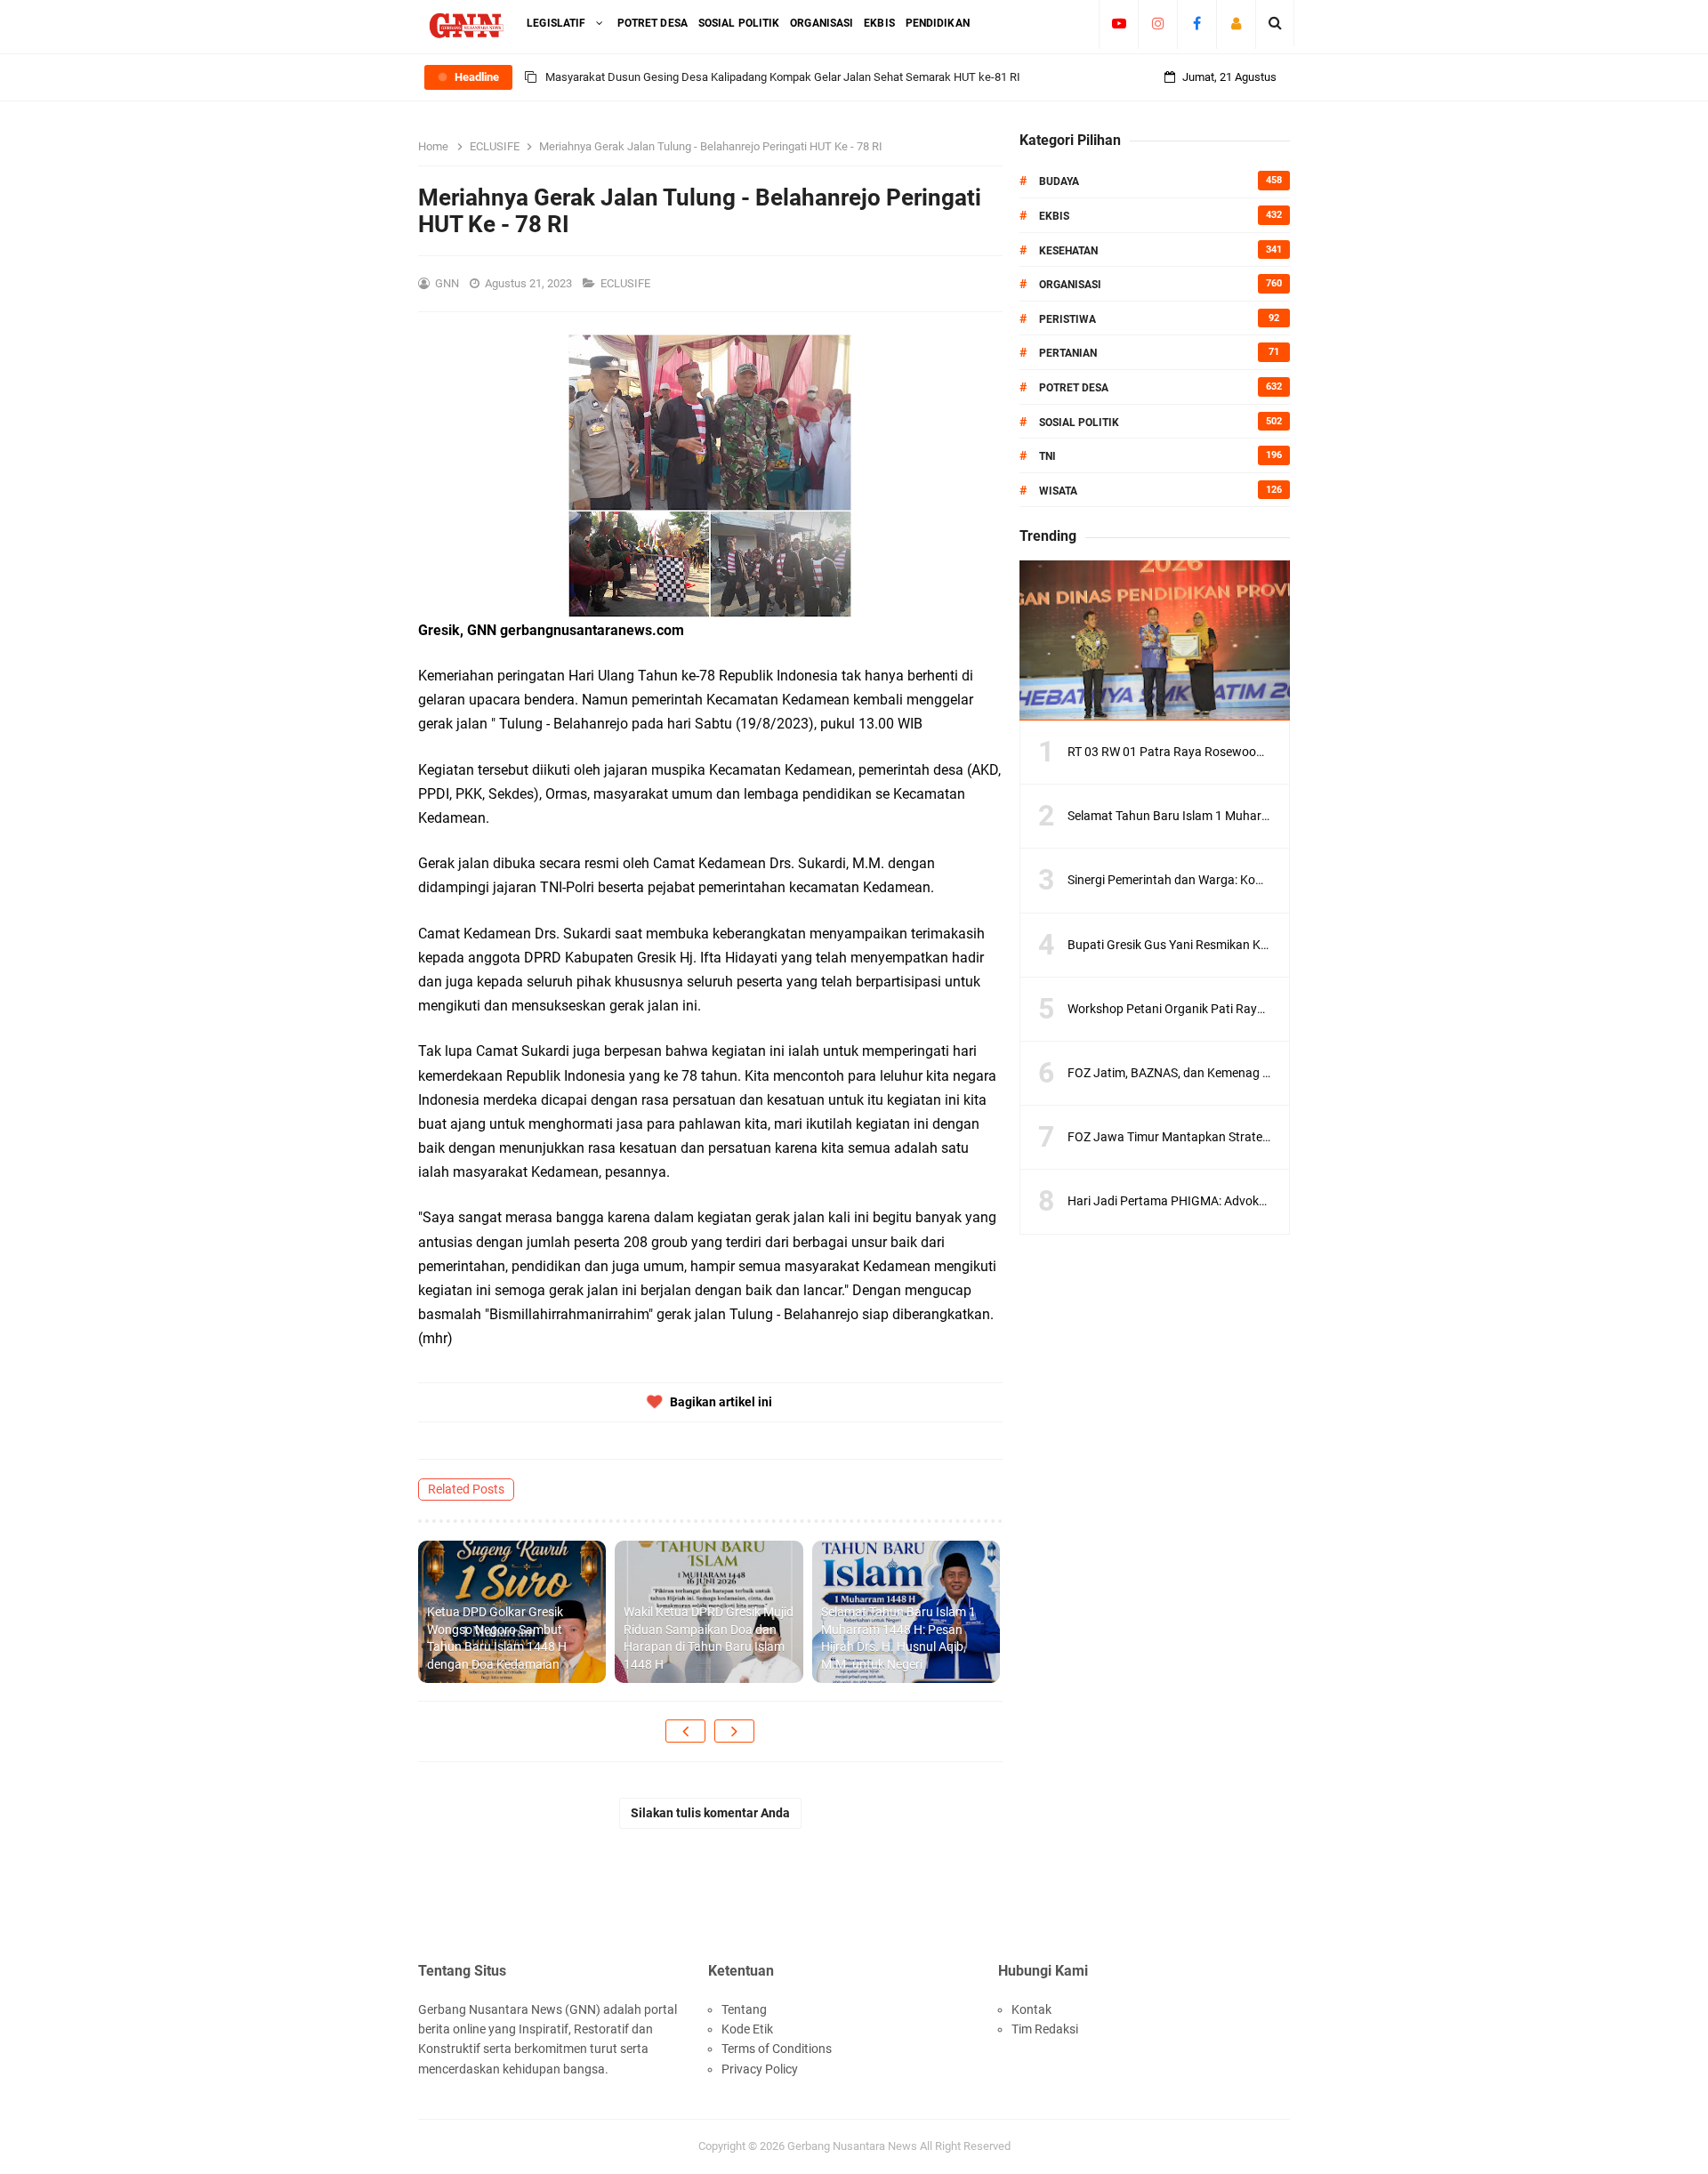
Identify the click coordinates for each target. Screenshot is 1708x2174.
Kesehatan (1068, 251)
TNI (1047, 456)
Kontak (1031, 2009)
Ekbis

[WORK TO COMPLETE]
All of the entries must be reproduced exactly, apart from the pictures, which are to be dropped.

[COMPLETED EXERCISE]
Identify the click coordinates for each target. Screenshot is 1708x2174.
Kesehatan (1068, 251)
TNI (1047, 456)
Kontak (1031, 2009)
Ekbis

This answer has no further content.